FEDERATION AMER SOC EXP BIOL
Lugar: Bethesda; Año: 2013 vol. 27 p. 1 - 1
All organisms have evolved photodetection systems to synchronize their physiology and behavior with the external light-dark (LD) cycles. In non mammalian vertebrates, the retina, the pineal organ, and the deep brain can be photoreceptive. Inner retinal photo receptors transmit photic information to the brain and regulate diverse nonvisual tasks. We previously reported that even after preventing extraretinal photoreception, blind GUCY1* chickens lacking functional visual photoreceptors could perceive light that modulates physiology and behavior. Here we investigated the contribution of different photoreceptive system components (retinal/pineal and deep brain photoreceptors) to the photic entrainment of feeding rhythms.Wild-type (WT) and GUCY1* birds with head occlusion to avoid extraocular light detection synchronized their feeding rhythms to a LD cycle with light >12 lux, whereas at lower intensities blind birds free-ran with a period of >24 h.
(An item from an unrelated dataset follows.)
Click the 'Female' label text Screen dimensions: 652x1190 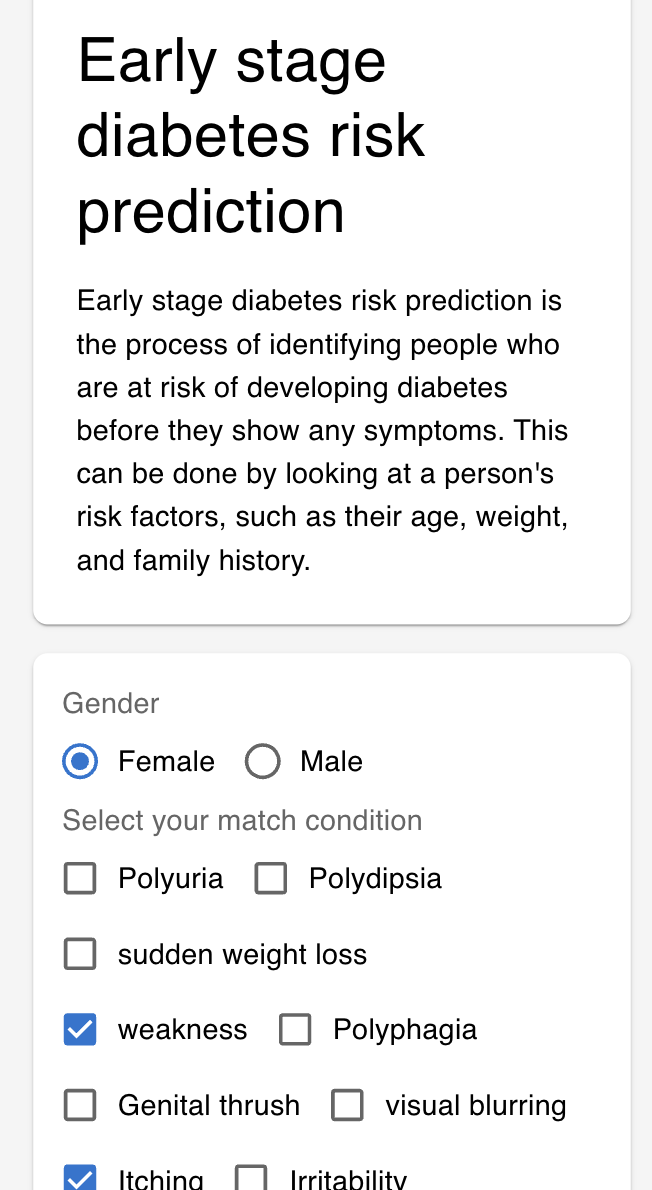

When released to constant light, both WT and blind chickens became arrhythmic; however, after head occlusion, GUCY1* birds free-ran with a 24.5-h period. In enucleated birds, brain illumination synchronized feeding rhythms, but in pinealectomized birds only responses to high-intensity light (>800 lux) were observed, revealing functional deep brain photoreceptors. In chickens, a multiple photoreceptive system, including retinal and extraretinal photoreceptors,differentially contributes to the synchronization of circadian feeding behavior.